久留宮隆『国境なき医師が行く』岩波ジュニア新書

20年の経験を持つ外科医が、安定した地位を捨て、「国境なき医師団」に参加。紛争と貧困のアフリカ・リベリヤで医療活動を行う決意をする。

なぜか?

日本の大病院で管理職として働くうちに、病院の利益、業績、人事のことばかりを考え、「患者と一対一で向き合う」「患者を最初から最後まで診る」という当初の志からはずれていることに気づいたからだ。

しかし、国境なき医師団で働くと、収入は十分の一に減り、命の危険もある。自分が得意とする症例だけに集中できる日本と違い、毎日がほとんどはじめての症例となる。

十分な検査機器や設備がない中、テキストを見ながら治療し、3か月で350件という驚異的な数の手術をこなさなければならない。言葉の壁、文化の壁、他国の医師との衝突、現地での病気などなど、まさに「修羅場体験」である。

40代半ばという年齢は、経験を積み、自分なりのノウハウも確立し、地位や収入も安定してくる年代である。逆に言えば、新しいことを学べなくなり、成長が止まってしまう時期ともえいる。

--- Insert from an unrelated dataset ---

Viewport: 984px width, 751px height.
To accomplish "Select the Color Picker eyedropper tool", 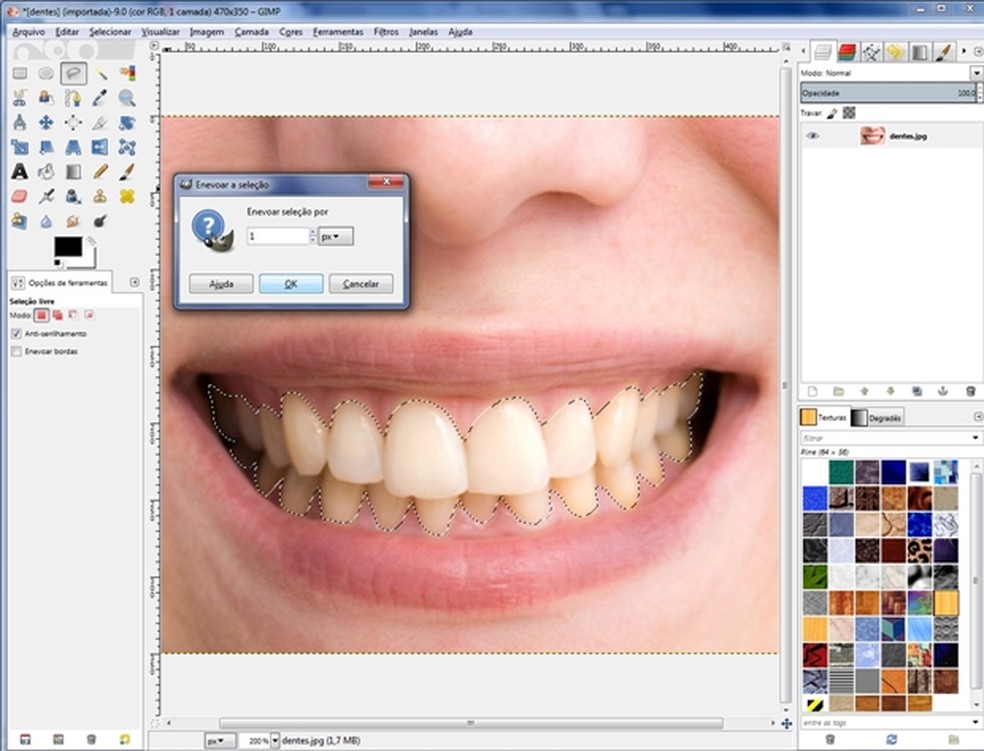I will pyautogui.click(x=100, y=98).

転職が容易な医師とはいえ、当初の志を大事にするために、まったく新しい環境に身を投じて学び直した久留宮医師の姿勢に感銘を受けた。

本書を読み、成長が止まってしまいやすい中年だからこそ、「ストレッチ(挑戦)」し、「アンラーニング(学習棄却)」することが大切になる、と気づいた。